02/03/2015 10:03 AST

Muscat: National Detergent Company (NDC) posted sales revenue of OMR23.38 million for the year ended 2014 compared to OMR21.70 million in 2013, registering a positive growth.

The board of one of the leading FMCG (fast-moving consumer goods) companies in the Sultanate, has announced a 40 per cent dividend based on the net profit as NDC announced its financial results for the fiscal year ended December 2014.

Consolidated profit from operations for the year was OMR1.13 million as against OMR1.40 million in the previous year. Profit before tax for 2014 was OMR0.91 million as compared to OMR1.19 million in 2013. The reduction in profitability was mainly due to increased manpower cost and other operational expenditure.

Commenting on the year's results, NDC director and chief executive officer V. Sundaresan, said: "The company achieved higher volume and value sales in 2014 as compared to last year despite various challenges faced like increase in manpower and operational costs. Profit before tax was impacted due to increased direct operations costs, increased raw material prices and continued price competition in the marketplace."

"Some of our export markets have registered consistent growth during the year as compared to last year.

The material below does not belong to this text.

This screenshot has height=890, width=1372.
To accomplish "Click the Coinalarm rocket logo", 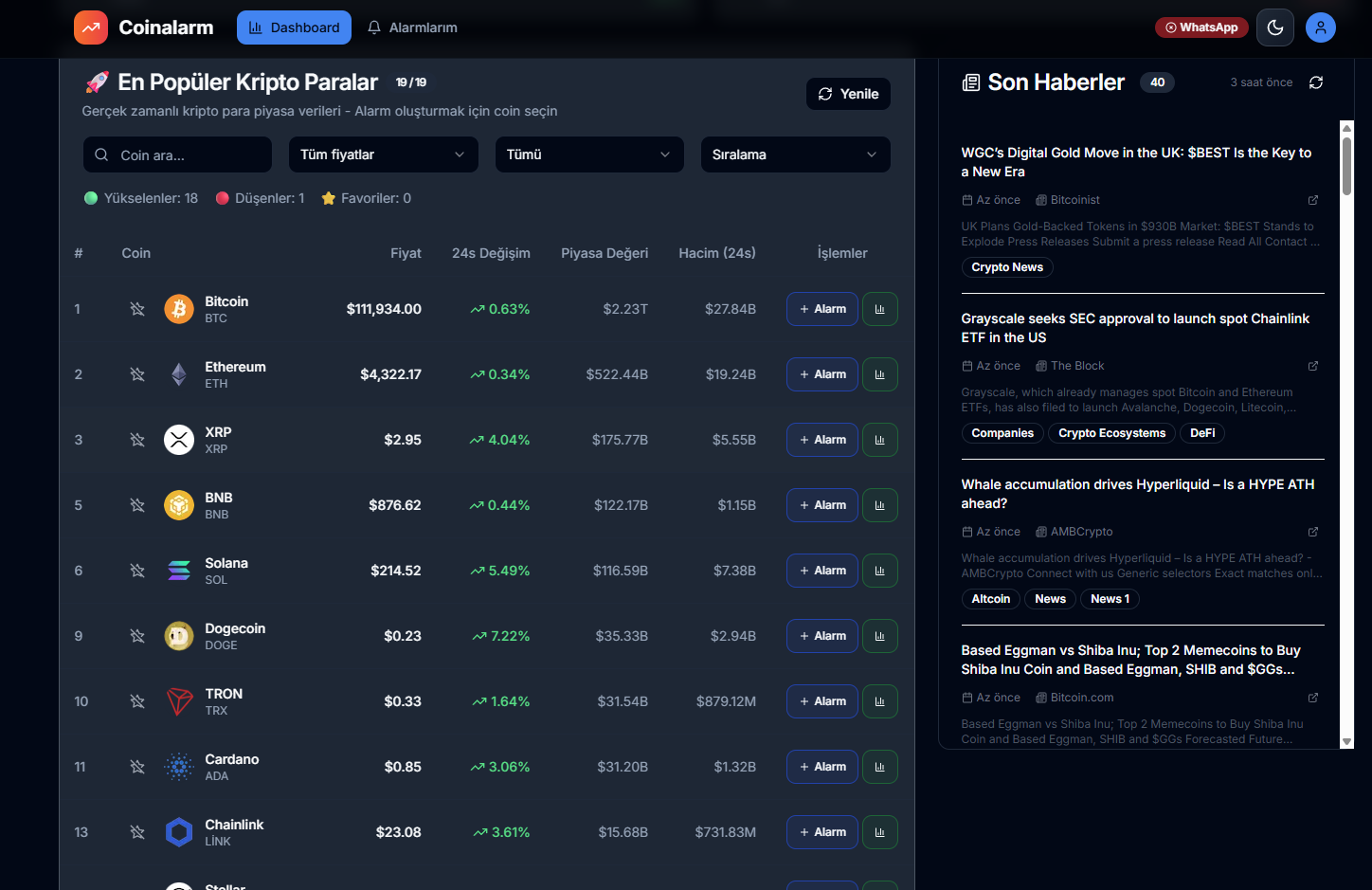I will pyautogui.click(x=90, y=27).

Our conscious efforts to increase sales and additional investments in brand equity building have contributed to higher sales achievement," he added.

NDC's flagship brand Bahar and all other major products have performed well in local and export markets during the year. The powder and liquid plants in Sohar have become fully operational. Additional capacities of these plants have helped in exploring new markets and tapping available opportunities in the existing markets.

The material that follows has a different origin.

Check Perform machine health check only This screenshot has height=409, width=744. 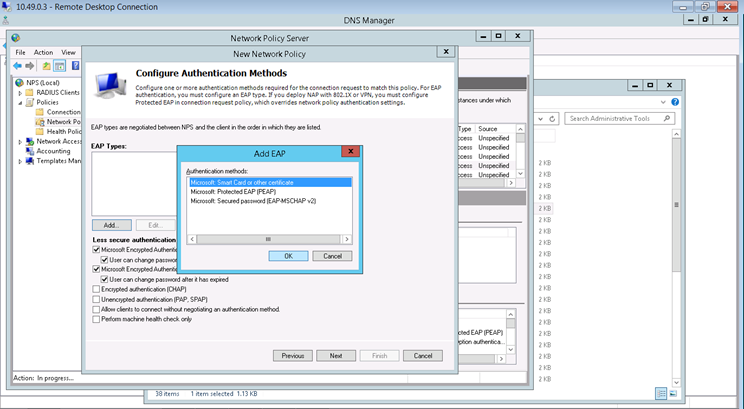96,319
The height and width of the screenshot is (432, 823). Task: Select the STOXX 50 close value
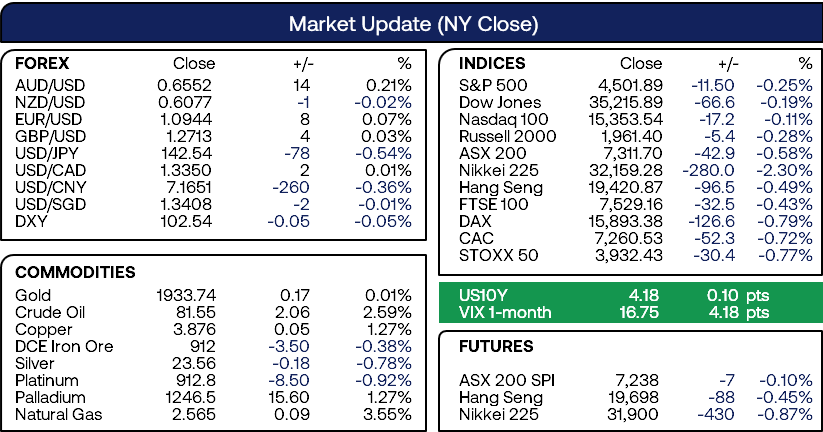coord(629,255)
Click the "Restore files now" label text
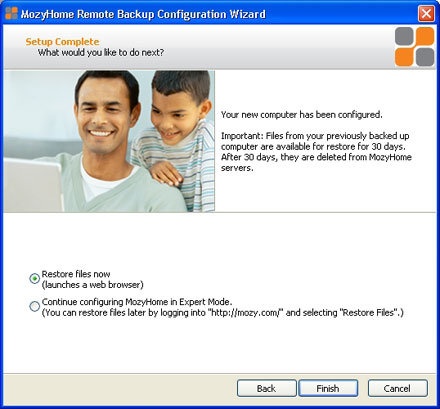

Utilisation of capacities in all the manufacturing plants of NDC was at optimal level. The company is setting up a new non-tower detergent powder plant in Sohar, which will help in improving NDC's presence in detergent powder segment in the years to come.

In 2014, NDC's sulphonation division has also performed well in terms of volume and value sales growth. However, the profitability of the division was under pressure due to unstable and declining raw material prices. Severe price competition and availability of excess capacity in the region also impacted the profitability of the division.

Going forward, NDC will endeavor to maintain profitability with effective control of costs and better product mix focus in the coming years. Despite challenges, the company will continue its efforts to improve sales in local as well as Gulf Cooperation Council markets by identifying new market opportunities and expanding the product range. The capacity expansion in liquid products will help the company in increasing the presence across markets.